Equally important to a becalming country record that glories in its reflections on life’s simple treasures, flecked with simple, considered acoustic guitar playing, was the vision of Brad Cook. Admired for his work as a producer and sideman for numerous discerning Americana acts including Bon Iver, Hiss Golden Messenger, The War On Drugs and Sharon Van Etten, Cook paints with a minimal palette throughout, ensuring Cobb’s soulful Southern tones and the gentle, rhythmic picking of his Taylor acoustic are allowed to shine.

Recording in Durham, North Carolina, a city with its own rich musical heritage and home to modern-day lynchpins such as MC Taylor and Brad’s brother Phil, the pair took inspiration from the sparse instrumentation of Jerry Lee Lewis’ 1977 Country Memories album; serving the song was always paramount.

The succinct opening title track, co-written with Cobb’s wife Layne, reads like a letter to their new-born son, brimming with familial life advice and delivered with sweet devotion. “Just listen to your heart/ listen to the rain/ listen to whatever it is that keeps you sane,” Cobb sings in wisened, nurturing tones in its verse.

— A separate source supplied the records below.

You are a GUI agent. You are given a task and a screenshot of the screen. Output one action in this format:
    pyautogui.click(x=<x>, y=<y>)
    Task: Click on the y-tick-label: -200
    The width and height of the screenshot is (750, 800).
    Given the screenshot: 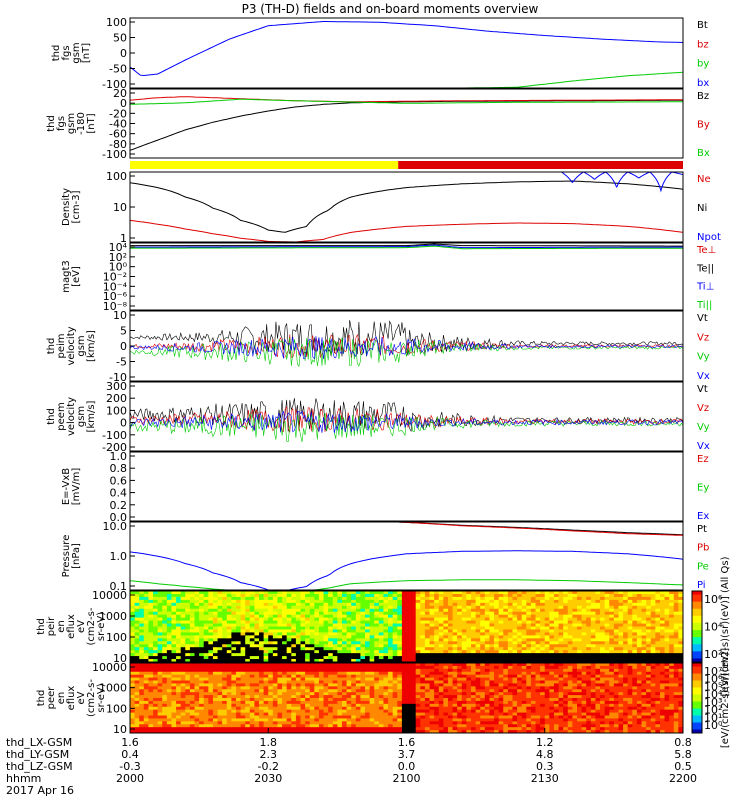 What is the action you would take?
    pyautogui.click(x=114, y=448)
    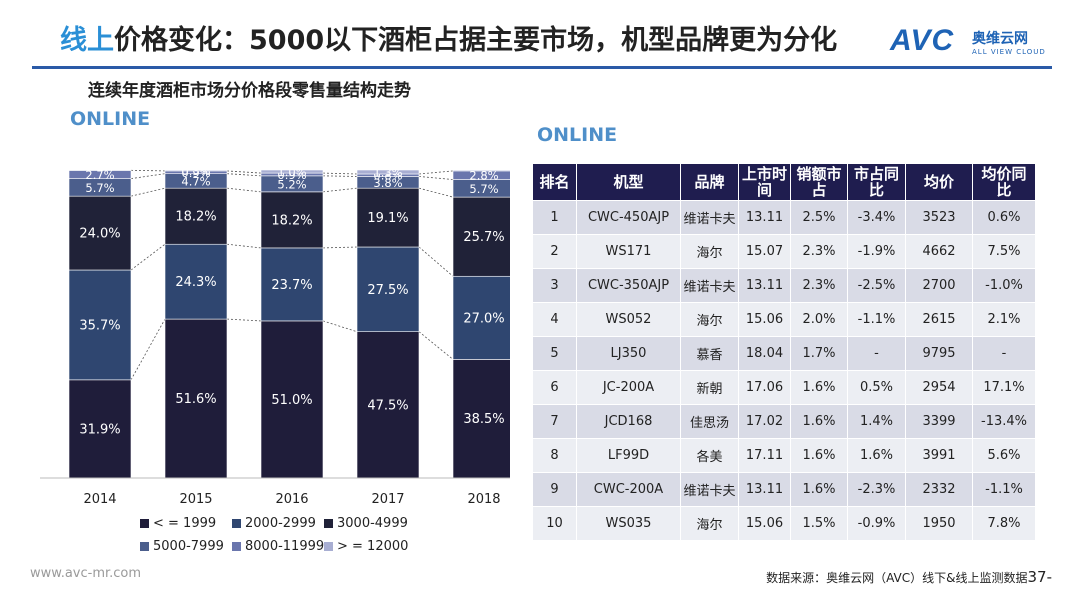  What do you see at coordinates (764, 422) in the screenshot?
I see `table-cell: 17.02` at bounding box center [764, 422].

When electric guitars do enter the mix, as on Shut Up And Sing, they’re used sparingly. Here, they play a gentle palm-muted supporting role to the swinging fingerpicked bass notes, Cobb refusing to be silenced by a social media troll who tells him to keep politics out of his performances, wryly adding “and then he hit me” before an ostentatious wail of a harmonica begins duelling with a dancing fiddle part. He returns to that same trope on the sprightly Soap Box, this time a collaboration with his father Patrick and featuring Nashville singer Nikki Lane’s “perfectly imperfect” harmonies. Accompanied by what could justifiably be termed jaunty piano playing, Cobb quips: “I don’t preach, no tricks, don’t talk politics, I’m just a casual singer holding my stones and my sticks”, before urging “let’s hop off the soap box and get along”.

Brent Cobb - Keep Em' On They Toes

The air of convivial quietude and Cobb’s desire for a quiet, harmonious existence endure as the album unfurls steadily, his chords always selected carefully. The shuffling autobiographical Good Times And Good Lovin’ is given a wistful air by the presence of a swirling fiddle, the best line Cobb’s poetic “It’d be a sin to pretend this is forever, that that full moon will hang on by a thread for all time”.

Sometimes I’m A Clown is equally reflective and dryly self-deprecating, Cobb “laughing through the tears”, and trying to “lose those red nose blues”, while the emotive draw of his home state returns to the surface on the bucolic This Side Of The River, adorned with just enough gentle percussion and fiddle. Brilliantly, “even the catfish think chicken liver is a better bite on this side of the river”.

Tidy acoustic playing is the bedrock of When You Go, as Cobb considers his legacy and arrives at the futility of sweating the trivial details in life. Better still, roiling delay textures and some beautiful volume swells add weighty gravitas to The World Is Ending, written in 2011. It’s a thoughtful rumination on humanity’s perilous future and Cobb’s humble place within it, that finds him “shooting stars out my window, down the barrel of the gun/ ricochet off a moonbeam, look there goes a sun.”

Brent Cobb

“Keep your light lit, keep a tight grip on all the good folks that you love… there’s a lot of truth in all that little stuff, ain’t that enough?” Cobb concludes sagely on closing track Little Stuff, a delicate fingerpicked guitar and shaker given space to permeate. Cobb has revealed it’s a song inspired by recent experiments with magic mushrooms and its lysergic revelations prove a fitting closer for an album of profound observations, universal themes and appreciation of the elemental virtues of home, family, love and song.

“To me, listening to this album feels like I’m sitting there with somebody, having a conversation,” Cobb says. “I would hope that it feels like sitting with an old friend you haven’t seen in a while.” It absolutely does, and in these uncertain times, that’s a rejuvenating tonic.